**TASK GOAL**
Copy each line below containing "more".

-*-*-

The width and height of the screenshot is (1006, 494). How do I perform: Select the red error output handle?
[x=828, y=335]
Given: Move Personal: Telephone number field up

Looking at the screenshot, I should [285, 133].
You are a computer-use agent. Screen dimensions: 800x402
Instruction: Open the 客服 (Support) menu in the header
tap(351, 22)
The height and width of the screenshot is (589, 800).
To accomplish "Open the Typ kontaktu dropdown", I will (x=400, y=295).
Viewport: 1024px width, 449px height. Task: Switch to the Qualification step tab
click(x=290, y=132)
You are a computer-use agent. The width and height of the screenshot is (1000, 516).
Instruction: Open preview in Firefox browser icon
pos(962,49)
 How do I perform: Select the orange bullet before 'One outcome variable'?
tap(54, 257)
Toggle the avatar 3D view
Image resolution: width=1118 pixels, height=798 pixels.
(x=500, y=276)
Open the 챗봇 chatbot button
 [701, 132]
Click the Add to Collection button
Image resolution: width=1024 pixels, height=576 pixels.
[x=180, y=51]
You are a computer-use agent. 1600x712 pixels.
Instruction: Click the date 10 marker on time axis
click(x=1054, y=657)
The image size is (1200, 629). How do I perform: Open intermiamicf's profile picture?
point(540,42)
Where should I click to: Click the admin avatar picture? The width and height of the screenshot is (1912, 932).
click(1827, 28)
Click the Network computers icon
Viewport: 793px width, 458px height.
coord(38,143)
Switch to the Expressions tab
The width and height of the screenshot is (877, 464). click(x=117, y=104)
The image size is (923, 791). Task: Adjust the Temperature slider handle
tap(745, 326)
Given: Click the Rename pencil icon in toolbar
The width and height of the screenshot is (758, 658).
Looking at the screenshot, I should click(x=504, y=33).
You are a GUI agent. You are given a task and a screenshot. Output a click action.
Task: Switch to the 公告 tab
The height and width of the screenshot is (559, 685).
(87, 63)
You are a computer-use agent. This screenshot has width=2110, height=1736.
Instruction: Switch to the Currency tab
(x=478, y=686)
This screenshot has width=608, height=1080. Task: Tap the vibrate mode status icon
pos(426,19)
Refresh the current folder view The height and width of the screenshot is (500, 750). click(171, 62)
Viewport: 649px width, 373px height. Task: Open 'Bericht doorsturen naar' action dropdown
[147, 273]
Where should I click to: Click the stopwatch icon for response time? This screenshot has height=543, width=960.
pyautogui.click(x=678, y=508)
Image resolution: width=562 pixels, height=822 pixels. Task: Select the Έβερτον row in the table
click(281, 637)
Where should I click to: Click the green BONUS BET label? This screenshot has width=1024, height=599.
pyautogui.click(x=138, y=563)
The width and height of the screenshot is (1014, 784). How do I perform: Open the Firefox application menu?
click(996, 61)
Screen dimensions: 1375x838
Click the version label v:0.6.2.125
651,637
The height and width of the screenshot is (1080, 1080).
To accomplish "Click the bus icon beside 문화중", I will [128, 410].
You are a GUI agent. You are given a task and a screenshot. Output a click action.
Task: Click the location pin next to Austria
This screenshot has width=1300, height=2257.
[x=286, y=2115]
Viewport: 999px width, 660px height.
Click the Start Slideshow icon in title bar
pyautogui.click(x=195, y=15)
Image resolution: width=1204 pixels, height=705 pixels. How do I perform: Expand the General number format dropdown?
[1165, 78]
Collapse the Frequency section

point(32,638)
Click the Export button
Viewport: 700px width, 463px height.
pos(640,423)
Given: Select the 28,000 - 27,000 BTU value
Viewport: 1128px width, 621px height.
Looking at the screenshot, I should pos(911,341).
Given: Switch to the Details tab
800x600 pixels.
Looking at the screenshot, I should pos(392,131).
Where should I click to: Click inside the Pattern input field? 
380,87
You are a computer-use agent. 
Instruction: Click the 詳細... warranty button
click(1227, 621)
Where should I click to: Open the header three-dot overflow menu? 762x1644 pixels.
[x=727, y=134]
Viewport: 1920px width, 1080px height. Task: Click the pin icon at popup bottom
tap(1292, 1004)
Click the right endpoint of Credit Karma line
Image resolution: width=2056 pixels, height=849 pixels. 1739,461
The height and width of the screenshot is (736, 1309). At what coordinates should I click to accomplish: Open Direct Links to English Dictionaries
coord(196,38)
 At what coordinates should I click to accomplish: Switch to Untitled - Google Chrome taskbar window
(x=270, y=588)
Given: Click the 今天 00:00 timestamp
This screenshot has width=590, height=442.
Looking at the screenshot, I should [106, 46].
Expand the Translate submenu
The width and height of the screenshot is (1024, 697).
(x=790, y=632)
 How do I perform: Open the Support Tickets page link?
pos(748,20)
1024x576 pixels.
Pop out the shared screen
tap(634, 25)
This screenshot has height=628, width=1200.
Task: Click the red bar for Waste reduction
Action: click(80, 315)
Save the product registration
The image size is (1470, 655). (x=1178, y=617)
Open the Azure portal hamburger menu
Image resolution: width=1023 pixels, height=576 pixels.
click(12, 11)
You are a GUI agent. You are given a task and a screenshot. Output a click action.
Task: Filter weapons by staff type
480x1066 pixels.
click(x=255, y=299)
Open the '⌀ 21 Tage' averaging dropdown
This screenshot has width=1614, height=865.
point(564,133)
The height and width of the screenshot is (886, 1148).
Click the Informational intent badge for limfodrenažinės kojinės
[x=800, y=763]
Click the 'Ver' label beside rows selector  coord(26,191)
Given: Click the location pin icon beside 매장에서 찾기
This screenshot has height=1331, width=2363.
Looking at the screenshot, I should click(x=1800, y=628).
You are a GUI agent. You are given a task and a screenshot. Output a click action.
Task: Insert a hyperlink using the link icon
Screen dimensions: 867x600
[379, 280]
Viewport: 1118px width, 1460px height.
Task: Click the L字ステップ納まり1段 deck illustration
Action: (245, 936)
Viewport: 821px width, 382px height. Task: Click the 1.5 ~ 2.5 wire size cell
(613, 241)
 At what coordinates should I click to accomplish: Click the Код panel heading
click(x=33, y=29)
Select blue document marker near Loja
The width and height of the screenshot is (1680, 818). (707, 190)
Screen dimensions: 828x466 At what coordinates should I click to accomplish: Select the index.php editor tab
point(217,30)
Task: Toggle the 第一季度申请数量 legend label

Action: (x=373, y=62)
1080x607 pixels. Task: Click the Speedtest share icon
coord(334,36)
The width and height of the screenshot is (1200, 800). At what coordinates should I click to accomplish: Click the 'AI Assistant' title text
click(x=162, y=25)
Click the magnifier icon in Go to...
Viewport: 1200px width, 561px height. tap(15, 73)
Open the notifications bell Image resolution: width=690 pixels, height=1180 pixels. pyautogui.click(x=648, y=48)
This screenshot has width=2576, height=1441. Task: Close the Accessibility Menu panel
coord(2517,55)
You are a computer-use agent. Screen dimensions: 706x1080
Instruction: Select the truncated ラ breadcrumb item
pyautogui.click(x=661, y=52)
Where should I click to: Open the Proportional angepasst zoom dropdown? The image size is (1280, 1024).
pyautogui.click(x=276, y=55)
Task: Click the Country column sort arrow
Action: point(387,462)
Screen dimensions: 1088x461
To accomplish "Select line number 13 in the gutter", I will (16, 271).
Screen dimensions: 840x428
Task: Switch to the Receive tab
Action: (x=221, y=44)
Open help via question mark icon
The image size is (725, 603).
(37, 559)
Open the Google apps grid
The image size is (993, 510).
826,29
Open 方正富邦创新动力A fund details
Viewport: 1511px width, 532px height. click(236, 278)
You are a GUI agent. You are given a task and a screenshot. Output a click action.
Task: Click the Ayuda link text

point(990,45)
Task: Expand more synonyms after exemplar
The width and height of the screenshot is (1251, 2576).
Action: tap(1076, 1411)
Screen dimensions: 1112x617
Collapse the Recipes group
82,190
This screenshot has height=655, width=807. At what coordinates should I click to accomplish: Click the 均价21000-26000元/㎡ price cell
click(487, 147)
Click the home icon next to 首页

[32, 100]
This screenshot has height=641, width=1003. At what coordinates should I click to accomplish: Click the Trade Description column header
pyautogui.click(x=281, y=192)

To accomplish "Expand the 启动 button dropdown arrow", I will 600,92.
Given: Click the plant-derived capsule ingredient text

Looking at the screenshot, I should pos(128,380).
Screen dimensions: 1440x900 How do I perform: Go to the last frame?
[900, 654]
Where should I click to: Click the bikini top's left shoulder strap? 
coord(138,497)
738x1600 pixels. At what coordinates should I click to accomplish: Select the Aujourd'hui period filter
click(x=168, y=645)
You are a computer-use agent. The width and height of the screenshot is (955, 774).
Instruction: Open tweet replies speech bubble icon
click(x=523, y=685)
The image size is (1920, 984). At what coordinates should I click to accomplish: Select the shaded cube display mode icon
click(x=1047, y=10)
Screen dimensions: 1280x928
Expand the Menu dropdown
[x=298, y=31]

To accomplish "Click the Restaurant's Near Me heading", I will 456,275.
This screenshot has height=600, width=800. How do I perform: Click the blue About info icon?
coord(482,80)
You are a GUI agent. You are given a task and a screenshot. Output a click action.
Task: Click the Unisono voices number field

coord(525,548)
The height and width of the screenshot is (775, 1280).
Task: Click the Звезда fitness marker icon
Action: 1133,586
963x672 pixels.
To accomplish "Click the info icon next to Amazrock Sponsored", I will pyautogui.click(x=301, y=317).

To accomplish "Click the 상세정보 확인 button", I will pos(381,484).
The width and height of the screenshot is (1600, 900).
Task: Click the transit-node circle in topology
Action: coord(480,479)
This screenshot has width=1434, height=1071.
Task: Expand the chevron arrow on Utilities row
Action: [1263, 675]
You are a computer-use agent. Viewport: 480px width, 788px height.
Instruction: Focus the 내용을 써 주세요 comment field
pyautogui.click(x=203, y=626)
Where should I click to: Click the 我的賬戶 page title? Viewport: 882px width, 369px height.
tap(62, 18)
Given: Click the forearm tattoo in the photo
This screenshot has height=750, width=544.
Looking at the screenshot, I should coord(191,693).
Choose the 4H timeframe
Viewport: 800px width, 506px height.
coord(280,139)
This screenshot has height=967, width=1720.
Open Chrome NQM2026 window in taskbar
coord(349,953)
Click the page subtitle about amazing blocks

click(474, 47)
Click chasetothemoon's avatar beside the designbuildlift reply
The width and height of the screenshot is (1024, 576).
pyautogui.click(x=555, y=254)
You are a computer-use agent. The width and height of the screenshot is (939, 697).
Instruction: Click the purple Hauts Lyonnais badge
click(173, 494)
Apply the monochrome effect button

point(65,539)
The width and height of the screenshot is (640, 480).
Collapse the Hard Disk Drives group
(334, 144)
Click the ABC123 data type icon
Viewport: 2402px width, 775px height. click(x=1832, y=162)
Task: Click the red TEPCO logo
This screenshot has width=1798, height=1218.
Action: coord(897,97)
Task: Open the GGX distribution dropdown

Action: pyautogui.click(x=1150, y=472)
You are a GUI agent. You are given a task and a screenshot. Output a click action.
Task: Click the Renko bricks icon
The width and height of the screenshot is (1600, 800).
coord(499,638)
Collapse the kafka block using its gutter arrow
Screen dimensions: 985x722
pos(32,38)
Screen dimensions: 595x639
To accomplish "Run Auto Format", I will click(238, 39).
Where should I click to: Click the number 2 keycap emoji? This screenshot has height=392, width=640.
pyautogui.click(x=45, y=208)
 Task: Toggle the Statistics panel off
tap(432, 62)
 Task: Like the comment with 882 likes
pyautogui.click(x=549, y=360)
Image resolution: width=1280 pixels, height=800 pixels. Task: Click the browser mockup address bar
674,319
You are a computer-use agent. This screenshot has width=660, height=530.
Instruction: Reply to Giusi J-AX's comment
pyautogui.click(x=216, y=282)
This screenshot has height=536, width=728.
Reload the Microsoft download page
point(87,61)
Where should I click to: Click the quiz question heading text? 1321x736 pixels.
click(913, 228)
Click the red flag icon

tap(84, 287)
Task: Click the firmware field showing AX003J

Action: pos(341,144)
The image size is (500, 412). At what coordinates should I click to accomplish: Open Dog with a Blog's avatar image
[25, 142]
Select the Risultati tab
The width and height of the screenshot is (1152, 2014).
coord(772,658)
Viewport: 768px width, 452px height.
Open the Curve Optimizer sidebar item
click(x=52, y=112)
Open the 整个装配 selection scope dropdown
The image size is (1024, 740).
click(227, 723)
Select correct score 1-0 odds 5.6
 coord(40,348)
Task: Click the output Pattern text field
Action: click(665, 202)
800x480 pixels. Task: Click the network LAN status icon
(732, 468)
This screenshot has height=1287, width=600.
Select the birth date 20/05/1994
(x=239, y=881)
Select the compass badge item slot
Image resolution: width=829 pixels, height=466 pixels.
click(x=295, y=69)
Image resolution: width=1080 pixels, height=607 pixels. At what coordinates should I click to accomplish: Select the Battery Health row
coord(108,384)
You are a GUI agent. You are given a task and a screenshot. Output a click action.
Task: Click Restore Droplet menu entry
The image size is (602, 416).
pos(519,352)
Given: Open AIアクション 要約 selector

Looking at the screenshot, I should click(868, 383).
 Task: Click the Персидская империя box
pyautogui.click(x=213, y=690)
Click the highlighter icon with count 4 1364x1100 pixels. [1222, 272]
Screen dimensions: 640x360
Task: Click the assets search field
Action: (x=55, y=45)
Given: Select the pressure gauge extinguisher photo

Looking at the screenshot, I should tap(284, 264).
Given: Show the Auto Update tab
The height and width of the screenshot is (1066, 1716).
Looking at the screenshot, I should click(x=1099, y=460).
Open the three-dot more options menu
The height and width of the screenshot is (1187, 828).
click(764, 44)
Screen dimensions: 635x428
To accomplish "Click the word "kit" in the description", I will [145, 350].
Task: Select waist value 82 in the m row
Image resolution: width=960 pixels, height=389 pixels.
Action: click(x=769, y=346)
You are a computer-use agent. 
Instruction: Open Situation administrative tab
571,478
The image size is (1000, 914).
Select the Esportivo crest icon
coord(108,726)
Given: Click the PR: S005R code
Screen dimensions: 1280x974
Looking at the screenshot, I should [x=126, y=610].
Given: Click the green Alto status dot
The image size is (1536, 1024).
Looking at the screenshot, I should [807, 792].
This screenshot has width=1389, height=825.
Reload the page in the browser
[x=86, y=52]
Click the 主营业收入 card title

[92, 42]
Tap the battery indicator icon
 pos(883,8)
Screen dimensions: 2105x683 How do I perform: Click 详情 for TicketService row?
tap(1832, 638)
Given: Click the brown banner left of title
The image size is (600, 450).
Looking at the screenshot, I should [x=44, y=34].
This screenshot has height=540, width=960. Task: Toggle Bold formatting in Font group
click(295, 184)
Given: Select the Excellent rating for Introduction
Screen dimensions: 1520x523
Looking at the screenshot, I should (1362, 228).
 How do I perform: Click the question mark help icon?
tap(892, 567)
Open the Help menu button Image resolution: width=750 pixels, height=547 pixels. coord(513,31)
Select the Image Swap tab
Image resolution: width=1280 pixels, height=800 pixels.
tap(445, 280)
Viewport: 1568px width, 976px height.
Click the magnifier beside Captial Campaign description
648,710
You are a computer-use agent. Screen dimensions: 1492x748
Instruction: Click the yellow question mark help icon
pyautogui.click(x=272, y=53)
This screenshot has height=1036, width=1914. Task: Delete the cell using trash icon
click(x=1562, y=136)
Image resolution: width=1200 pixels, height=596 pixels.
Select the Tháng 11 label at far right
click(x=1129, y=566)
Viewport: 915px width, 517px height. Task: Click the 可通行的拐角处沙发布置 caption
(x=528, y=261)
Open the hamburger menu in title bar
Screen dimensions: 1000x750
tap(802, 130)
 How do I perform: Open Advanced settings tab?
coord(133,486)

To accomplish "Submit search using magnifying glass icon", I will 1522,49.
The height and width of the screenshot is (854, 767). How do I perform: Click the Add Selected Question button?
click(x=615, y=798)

-*-*-

**ANSWER TO THIS EXERCISE**
Task: Expand more synonyms after exemplar
Open the three-dot more options menu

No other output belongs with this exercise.